Copy every line from the one containing "Screen dimensions: 1551x784" through the last line of the records below, both included, and nothing else.

** Recorded information follows **

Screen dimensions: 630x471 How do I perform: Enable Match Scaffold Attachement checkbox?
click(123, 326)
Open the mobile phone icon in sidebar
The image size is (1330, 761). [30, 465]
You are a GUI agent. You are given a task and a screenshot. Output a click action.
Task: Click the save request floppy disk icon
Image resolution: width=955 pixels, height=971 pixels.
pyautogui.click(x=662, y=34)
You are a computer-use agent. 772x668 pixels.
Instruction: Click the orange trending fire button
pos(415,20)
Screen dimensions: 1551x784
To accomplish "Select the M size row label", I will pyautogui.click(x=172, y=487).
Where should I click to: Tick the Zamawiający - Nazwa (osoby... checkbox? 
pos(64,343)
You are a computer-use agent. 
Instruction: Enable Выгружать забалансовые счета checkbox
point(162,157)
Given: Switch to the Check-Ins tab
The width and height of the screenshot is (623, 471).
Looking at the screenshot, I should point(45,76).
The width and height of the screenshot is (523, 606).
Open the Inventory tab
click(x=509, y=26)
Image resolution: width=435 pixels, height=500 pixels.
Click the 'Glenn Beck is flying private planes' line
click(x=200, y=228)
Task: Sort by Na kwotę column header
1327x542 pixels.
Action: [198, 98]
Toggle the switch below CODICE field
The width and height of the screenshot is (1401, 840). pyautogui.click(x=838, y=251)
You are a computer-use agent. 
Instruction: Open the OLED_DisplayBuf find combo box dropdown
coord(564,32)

** End of Recorded information **

Result for this exercise:
Screen dimensions: 1551x784
To accomplish "Select the M size row label", I will pyautogui.click(x=172, y=487).
Where should I click to: Tick the Zamawiający - Nazwa (osoby... checkbox? 
pos(64,343)
You are a computer-use agent. 
Instruction: Enable Выгружать забалансовые счета checkbox
point(162,157)
Given: Switch to the Check-Ins tab
The width and height of the screenshot is (623, 471).
Looking at the screenshot, I should point(45,76).
The width and height of the screenshot is (523, 606).
Open the Inventory tab
click(x=509, y=26)
Image resolution: width=435 pixels, height=500 pixels.
Click the 'Glenn Beck is flying private planes' line
click(x=200, y=228)
Task: Sort by Na kwotę column header
1327x542 pixels.
Action: [198, 98]
Toggle the switch below CODICE field
The width and height of the screenshot is (1401, 840). pyautogui.click(x=838, y=251)
You are a computer-use agent. 
Instruction: Open the OLED_DisplayBuf find combo box dropdown
coord(564,32)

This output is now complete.